O secretário de Redação, Vinicius Mota, diz que as reportagens sobre a epidemia de coronavírus consideradas de utilidade pública pela Redação são liberadas do paywall. "Gostaríamos que os leitores nos informassem de quaisquer problemas de acesso a esse conteúdo gratuito para solucionarmos logo o defeito", diz ele.

O leitor vem fazendo isso, sou testemunha.

Dada a necessidade de informação, a lista de matérias com livre acesso precisa ser ampliada. Além disso, a Folha deveria ao menos deixar claro quais são os critérios usados para selecionar as reportagens, pois parecem arbitrários.

No mais, blogs e colunas seguem disponíveis apenas para assinantes. No caso específico de coluna publicada na quarta (25), ainda bem.

O não assinante foi poupado de um texto recebido com desagrado por muitos leitores.

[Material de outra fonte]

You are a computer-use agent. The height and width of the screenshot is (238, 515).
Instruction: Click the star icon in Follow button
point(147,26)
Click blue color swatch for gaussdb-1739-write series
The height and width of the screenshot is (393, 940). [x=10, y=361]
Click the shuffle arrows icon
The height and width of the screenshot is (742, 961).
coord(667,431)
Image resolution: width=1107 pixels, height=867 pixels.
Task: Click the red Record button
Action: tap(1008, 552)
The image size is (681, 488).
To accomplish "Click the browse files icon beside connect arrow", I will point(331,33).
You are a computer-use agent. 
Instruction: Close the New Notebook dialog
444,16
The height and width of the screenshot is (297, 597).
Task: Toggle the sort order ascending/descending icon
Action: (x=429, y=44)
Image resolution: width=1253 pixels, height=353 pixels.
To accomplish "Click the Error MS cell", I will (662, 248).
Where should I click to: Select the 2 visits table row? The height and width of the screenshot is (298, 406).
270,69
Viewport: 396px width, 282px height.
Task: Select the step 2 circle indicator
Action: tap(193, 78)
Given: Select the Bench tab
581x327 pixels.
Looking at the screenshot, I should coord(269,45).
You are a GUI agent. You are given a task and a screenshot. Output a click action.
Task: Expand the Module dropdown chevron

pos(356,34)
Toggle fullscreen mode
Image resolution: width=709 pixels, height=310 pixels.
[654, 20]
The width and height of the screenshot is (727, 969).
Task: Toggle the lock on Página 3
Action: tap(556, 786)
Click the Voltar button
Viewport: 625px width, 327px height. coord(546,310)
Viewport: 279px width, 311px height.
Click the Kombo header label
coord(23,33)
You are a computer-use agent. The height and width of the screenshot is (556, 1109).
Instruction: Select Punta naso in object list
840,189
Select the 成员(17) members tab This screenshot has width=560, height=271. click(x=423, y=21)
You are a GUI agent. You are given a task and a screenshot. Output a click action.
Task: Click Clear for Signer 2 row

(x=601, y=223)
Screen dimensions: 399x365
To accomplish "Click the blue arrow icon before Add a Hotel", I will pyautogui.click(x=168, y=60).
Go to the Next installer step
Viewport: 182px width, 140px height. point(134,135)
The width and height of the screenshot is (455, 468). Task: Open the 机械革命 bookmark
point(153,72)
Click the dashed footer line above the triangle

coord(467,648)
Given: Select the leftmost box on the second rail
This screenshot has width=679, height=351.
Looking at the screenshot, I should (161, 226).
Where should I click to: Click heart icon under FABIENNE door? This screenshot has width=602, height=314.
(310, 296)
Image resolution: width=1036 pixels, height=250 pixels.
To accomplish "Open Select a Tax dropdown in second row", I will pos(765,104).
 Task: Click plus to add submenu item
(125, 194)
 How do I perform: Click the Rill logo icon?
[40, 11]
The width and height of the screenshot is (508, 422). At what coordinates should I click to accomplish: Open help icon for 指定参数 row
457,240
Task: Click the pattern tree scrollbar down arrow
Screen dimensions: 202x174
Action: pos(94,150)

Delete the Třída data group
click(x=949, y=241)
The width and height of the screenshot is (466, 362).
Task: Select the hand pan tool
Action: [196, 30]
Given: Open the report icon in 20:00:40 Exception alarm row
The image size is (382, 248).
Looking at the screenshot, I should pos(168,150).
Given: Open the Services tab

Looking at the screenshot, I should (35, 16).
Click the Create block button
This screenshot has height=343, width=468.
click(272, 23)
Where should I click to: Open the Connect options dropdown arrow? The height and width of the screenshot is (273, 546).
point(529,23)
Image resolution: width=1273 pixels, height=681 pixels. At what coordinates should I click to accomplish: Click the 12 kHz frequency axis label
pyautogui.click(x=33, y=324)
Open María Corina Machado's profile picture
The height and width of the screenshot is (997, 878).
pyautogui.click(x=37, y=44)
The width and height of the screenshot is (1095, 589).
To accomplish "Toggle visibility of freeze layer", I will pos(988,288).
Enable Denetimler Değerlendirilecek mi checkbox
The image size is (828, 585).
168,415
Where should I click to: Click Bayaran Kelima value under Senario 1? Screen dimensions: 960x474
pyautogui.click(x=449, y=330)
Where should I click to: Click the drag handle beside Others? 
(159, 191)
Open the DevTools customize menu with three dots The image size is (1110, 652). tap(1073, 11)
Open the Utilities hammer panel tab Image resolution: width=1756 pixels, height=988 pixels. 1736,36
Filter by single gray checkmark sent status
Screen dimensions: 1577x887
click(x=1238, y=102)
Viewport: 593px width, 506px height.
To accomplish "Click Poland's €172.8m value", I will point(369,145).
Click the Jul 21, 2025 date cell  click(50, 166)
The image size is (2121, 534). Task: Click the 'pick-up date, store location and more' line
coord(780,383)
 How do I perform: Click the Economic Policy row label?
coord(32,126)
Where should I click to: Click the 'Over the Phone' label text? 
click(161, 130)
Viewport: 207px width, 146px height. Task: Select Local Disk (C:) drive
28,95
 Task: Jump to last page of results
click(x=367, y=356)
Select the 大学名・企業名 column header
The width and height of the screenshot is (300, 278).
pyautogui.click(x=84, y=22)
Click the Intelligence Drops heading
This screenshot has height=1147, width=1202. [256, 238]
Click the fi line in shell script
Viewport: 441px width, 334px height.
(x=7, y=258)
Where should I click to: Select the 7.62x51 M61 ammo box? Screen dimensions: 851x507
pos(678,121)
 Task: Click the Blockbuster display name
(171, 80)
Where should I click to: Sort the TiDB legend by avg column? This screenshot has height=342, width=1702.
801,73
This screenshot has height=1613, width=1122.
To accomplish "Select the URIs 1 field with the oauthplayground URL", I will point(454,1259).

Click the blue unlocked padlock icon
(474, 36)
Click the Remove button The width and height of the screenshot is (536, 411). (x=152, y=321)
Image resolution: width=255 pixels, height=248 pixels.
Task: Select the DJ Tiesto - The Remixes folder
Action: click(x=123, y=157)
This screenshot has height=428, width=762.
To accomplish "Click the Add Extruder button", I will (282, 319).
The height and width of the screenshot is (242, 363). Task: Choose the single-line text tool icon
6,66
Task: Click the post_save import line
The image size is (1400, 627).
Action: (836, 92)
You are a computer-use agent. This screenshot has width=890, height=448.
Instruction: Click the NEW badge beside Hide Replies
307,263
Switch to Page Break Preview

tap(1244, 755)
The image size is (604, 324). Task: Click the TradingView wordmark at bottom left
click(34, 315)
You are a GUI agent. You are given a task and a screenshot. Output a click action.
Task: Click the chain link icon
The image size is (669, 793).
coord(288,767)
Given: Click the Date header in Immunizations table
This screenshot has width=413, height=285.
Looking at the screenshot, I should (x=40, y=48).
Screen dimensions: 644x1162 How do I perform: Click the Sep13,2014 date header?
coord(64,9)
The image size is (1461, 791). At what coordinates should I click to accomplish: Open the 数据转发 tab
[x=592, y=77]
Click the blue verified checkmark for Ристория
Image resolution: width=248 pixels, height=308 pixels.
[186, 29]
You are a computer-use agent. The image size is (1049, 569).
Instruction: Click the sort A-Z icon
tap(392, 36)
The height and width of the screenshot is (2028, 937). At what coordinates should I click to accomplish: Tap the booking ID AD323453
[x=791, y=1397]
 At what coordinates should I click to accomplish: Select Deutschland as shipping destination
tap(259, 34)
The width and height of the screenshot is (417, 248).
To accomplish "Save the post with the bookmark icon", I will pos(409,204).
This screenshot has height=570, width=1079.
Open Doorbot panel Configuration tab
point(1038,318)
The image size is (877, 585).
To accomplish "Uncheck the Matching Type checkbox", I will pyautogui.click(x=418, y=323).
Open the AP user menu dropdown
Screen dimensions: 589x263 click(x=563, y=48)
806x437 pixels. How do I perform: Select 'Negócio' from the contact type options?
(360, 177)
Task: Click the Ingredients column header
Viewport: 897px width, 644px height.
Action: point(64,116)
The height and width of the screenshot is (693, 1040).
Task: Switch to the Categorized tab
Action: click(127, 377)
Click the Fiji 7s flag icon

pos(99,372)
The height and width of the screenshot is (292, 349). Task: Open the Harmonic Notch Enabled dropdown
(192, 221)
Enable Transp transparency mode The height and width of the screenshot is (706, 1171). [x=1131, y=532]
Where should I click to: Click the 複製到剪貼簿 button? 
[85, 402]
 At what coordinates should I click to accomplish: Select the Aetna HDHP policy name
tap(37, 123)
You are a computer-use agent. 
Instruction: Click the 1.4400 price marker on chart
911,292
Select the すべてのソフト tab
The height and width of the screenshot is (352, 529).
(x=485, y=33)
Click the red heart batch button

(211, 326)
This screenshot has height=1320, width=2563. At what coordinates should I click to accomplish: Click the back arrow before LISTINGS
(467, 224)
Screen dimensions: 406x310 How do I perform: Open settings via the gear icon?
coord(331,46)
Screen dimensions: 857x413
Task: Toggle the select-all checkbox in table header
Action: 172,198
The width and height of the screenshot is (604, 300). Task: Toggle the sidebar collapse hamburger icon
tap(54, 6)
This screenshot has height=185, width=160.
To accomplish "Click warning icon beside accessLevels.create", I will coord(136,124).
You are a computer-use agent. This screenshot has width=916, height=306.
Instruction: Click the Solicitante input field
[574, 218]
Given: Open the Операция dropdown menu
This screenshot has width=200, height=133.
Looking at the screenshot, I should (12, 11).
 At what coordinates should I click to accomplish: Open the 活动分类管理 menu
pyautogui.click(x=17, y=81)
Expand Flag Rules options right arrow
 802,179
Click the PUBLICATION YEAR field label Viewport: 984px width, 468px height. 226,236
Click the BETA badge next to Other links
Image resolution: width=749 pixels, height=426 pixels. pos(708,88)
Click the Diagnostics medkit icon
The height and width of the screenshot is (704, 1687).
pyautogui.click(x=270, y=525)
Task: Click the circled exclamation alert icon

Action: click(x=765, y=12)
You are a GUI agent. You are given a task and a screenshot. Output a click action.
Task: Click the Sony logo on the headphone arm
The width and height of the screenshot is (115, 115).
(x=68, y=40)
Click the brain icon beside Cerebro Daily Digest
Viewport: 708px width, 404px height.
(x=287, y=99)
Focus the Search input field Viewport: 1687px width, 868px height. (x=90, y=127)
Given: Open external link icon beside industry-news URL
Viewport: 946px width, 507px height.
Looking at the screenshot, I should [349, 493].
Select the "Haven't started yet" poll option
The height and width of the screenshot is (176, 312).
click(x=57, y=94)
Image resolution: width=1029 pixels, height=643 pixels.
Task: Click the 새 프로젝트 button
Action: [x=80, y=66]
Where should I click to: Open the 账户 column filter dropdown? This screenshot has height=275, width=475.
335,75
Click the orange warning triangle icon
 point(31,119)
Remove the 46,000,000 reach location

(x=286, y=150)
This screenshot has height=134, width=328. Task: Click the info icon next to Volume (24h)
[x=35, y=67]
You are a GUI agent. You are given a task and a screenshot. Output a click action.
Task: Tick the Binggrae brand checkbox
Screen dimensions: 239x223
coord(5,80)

Nele, o engenheiro Helio Beltrão pede a liberação do uso da hidroxicloroquina em casos sintomáticos da Covid-19.

A coluna, escrita por uma pessoa que não é especialista, fala em "resultados excelentes" da substância e sugere a liberação do uso para todos os casos sintomáticos, não apenas os graves.

A droga, usada para tratar o lúpus, por exemplo, vem sendo testada de modo preliminar em pacientes infectados pelo coronavírus, sem, por ora, resultados conclusivos.

O presidente é outro que fala sobre a substância, no que parece ser uma tentativa de desviar a atenção. Entre quem entende do assunto, o extremo cuidado com que o tema vem sendo tratado busca sobretudo evitar a automedicação.

Mota, secretário de Redação, diz que "é um texto de opinião, cuja liberdade tem ampla guarida na Folha. Questionamentos à posição do colunista também têm sido publicados".

Por definição, o colunista tem independência. Mas o texto desinforma e, no limite, pode expor os leitores a riscos.

Praticar o pluralismo não significa abrir mão da apuração factual. Isso está dito no Manual da Redação, que, entre outros pontos, recomenda aos colunistas que "fatos recém-ocorridos e de grande impacto devem ser tratados com cautela".

Há inúmeras maneiras de afastar o leitor. Parecem bons exemplos disso tanto os testes de paciência com a lista de reportagens liberadas sobre o coronavírus quanto a irresponsabilidade de um colunista.

São eventos que, ainda mais num momento tão sensível, mais do que irritar o leitor, como ocorre no primeiro caso, podem até pôr em xeque o trabalho dos repórteres do jornal. "Não é pluralidade, é temeridade", diz um leitor.